Q686 企画業務型裁量労働制を導入するためには,どのようなことを労働基準監督署長に届け出る必要がありますか。

 企画業務型裁量労働制の適用による労働時間みなしの効力が発生するためには,
① 労使委員会の決議及び労働基準監督署長への届出
② 就業規則等の定め
③ 対象労働者を対象業務に就かせること
が必要です。
 企画業務型裁量労働制を導入するためには,労使委員会が設置された事業場において,当該労使委員会がその委員の5分の4以上の多数による議決により,
① 対象業務
② 対象労働者の範囲
③ 対象労働者の労働時間として算定される時間
④ 健康・福祉確保措置
⑤ 苦情処理措置
⑥ 対象労働者の同意等
⑦ 厚生労働省令で定める事項
に関する決議をし,かつ,使用者が当該決議を労働基準監督署長に届け出る必要があります(労基法38条の4第1項)。
 企画業務型裁量労働制の実施に関しては,「労働基準法第38条の4第1項の規定により同項第1号の業務に従事する労働者の適正な労働条件の確保を図るための指針」(平成11年12月27日付け労働省告示第149号,平成15年10月22日付け改正厚生労働省告示第353号,以下「指針」といいます。)において,留意すべき事項が詳細に定められています。
 指針の「第3 労使委員会が決議する法第38条の4第1項各号に掲げる事項」の1~7では,上記①~⑦の事項に関し,「当該事項に関し具体的に明らかにする事項」と「留意事項」に分けて指針が示されていますが,「具体的に明らかにする事項」に反した決議がなされた場合には,企画業務型裁量労働制の効果は生じないとする行政解釈があります(平成12年3月28日付け基発180号)。

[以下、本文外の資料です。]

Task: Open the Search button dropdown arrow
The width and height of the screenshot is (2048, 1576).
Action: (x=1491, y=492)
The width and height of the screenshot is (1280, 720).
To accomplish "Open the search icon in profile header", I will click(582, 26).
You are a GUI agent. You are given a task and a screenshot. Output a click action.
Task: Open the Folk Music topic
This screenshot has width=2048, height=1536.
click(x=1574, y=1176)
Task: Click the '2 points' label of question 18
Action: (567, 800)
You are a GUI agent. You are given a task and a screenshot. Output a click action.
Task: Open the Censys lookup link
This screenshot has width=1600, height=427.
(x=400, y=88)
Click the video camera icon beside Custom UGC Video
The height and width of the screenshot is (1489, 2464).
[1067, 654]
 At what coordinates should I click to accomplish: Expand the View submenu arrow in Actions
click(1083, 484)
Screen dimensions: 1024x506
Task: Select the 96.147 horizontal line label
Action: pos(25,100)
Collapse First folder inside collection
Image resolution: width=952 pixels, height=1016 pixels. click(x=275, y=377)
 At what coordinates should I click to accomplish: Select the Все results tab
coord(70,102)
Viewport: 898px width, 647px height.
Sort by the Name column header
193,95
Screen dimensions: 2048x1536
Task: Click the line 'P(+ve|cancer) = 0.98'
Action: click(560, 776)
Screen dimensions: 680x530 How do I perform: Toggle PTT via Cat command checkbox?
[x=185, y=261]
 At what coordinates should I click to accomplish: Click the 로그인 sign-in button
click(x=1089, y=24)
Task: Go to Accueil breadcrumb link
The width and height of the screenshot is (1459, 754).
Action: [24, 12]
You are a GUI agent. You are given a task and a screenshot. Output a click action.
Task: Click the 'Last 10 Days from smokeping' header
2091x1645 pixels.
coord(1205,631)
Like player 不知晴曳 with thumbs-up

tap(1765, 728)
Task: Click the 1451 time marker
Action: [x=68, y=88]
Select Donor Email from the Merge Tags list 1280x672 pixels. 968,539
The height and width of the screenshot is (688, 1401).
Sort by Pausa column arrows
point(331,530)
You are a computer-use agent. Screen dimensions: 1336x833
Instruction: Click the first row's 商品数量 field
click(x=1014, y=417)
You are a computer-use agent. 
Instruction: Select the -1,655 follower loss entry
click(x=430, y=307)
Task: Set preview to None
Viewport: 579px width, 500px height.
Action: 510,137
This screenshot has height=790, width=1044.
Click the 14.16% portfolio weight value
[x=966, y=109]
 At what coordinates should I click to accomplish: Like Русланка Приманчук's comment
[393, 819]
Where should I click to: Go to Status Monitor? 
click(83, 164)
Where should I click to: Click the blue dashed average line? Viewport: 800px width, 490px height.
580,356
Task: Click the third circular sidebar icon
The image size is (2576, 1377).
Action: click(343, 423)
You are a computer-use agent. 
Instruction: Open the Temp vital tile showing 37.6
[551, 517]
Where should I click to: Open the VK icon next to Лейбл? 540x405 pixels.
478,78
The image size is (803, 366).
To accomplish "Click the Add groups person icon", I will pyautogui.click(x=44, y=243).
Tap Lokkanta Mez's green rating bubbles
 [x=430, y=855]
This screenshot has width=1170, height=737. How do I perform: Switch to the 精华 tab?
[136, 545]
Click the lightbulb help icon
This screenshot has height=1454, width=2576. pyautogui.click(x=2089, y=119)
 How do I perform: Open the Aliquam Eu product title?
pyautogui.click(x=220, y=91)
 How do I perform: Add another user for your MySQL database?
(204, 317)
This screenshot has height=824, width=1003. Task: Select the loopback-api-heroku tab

 当該事業場で労使委員会の決議がなされていなかったり,当該決議が労働基準監督署長に届け出られていない場合には,企画業務型裁量労働制が適用される旨合意されていたり,企画業務型裁量労働制について就業規則に定められて周知されていたり,別の事業場で労使委員会の決議と届出がなされていたとしても,企画業務型裁量労働制を適用することはできません。
 決議の届出に関しては,「決議は,規則様式第13号の2により,所轄労働基準監督署長に届出をしなければならないこと。この届出を行わなければ,法第38条の4第1項による企画業務型裁量労働制の効力は発生しないこと。」とする行政解釈があります(平成12年1月1日付け基発1号)。